Prompt: Copy the following data line for line, with no changes.

Entries shown:

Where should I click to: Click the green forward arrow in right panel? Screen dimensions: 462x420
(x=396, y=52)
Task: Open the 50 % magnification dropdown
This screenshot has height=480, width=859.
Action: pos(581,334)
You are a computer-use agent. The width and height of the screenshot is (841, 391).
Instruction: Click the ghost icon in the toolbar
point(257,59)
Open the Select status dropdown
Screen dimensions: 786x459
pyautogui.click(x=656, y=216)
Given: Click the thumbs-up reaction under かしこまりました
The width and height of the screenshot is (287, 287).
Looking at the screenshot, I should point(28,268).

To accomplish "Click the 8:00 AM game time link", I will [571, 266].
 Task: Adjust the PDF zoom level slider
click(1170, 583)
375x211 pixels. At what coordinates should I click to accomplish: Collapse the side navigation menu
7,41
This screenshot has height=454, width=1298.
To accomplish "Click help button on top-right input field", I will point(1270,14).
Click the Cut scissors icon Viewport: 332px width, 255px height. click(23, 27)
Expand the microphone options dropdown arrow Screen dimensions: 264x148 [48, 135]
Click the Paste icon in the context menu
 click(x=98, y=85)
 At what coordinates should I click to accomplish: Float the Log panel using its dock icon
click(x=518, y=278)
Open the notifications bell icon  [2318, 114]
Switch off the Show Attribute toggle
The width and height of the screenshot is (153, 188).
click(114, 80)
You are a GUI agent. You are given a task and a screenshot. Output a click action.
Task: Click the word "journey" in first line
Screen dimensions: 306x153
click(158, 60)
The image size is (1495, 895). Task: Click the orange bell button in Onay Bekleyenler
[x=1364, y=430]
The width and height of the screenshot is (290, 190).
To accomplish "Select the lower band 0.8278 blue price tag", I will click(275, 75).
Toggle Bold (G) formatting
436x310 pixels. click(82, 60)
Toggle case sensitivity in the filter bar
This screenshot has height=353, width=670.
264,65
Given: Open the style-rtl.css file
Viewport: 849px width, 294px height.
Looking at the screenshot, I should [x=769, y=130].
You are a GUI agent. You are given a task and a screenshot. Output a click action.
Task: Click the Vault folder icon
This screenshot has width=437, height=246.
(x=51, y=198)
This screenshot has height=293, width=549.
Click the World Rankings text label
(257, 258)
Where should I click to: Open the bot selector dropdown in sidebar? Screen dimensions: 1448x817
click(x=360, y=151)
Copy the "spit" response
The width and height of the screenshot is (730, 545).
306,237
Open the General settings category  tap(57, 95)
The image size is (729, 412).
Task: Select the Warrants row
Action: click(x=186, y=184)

Answer to this exercise:
Where should I click to: Click the green forward arrow in right panel? Screen dimensions: 462x420
(x=396, y=52)
Task: Open the 50 % magnification dropdown
This screenshot has height=480, width=859.
Action: pos(581,334)
You are a computer-use agent. The width and height of the screenshot is (841, 391).
Instruction: Click the ghost icon in the toolbar
point(257,59)
Open the Select status dropdown
Screen dimensions: 786x459
pyautogui.click(x=656, y=216)
Given: Click the thumbs-up reaction under かしこまりました
The width and height of the screenshot is (287, 287).
Looking at the screenshot, I should point(28,268).

To accomplish "Click the 8:00 AM game time link", I will [571, 266].
 Task: Adjust the PDF zoom level slider
click(1170, 583)
375x211 pixels. At what coordinates should I click to accomplish: Collapse the side navigation menu
7,41
This screenshot has height=454, width=1298.
To accomplish "Click help button on top-right input field", I will point(1270,14).
Click the Cut scissors icon Viewport: 332px width, 255px height. click(23, 27)
Expand the microphone options dropdown arrow Screen dimensions: 264x148 [48, 135]
Click the Paste icon in the context menu
 click(x=98, y=85)
 At what coordinates should I click to accomplish: Float the Log panel using its dock icon
click(x=518, y=278)
Open the notifications bell icon  [2318, 114]
Switch off the Show Attribute toggle
The width and height of the screenshot is (153, 188).
click(114, 80)
You are a GUI agent. You are given a task and a screenshot. Output a click action.
Task: Click the word "journey" in first line
Screen dimensions: 306x153
click(158, 60)
The image size is (1495, 895). Task: Click the orange bell button in Onay Bekleyenler
[x=1364, y=430]
The width and height of the screenshot is (290, 190).
To accomplish "Select the lower band 0.8278 blue price tag", I will click(275, 75).
Toggle Bold (G) formatting
436x310 pixels. click(82, 60)
Toggle case sensitivity in the filter bar
This screenshot has height=353, width=670.
264,65
Given: Open the style-rtl.css file
Viewport: 849px width, 294px height.
Looking at the screenshot, I should [x=769, y=130].
You are a GUI agent. You are given a task and a screenshot. Output a click action.
Task: Click the Vault folder icon
This screenshot has width=437, height=246.
(x=51, y=198)
This screenshot has height=293, width=549.
Click the World Rankings text label
(257, 258)
Where should I click to: Open the bot selector dropdown in sidebar? Screen dimensions: 1448x817
click(x=360, y=151)
Copy the "spit" response
The width and height of the screenshot is (730, 545).
306,237
Open the General settings category  tap(57, 95)
The image size is (729, 412).
Task: Select the Warrants row
Action: click(x=186, y=184)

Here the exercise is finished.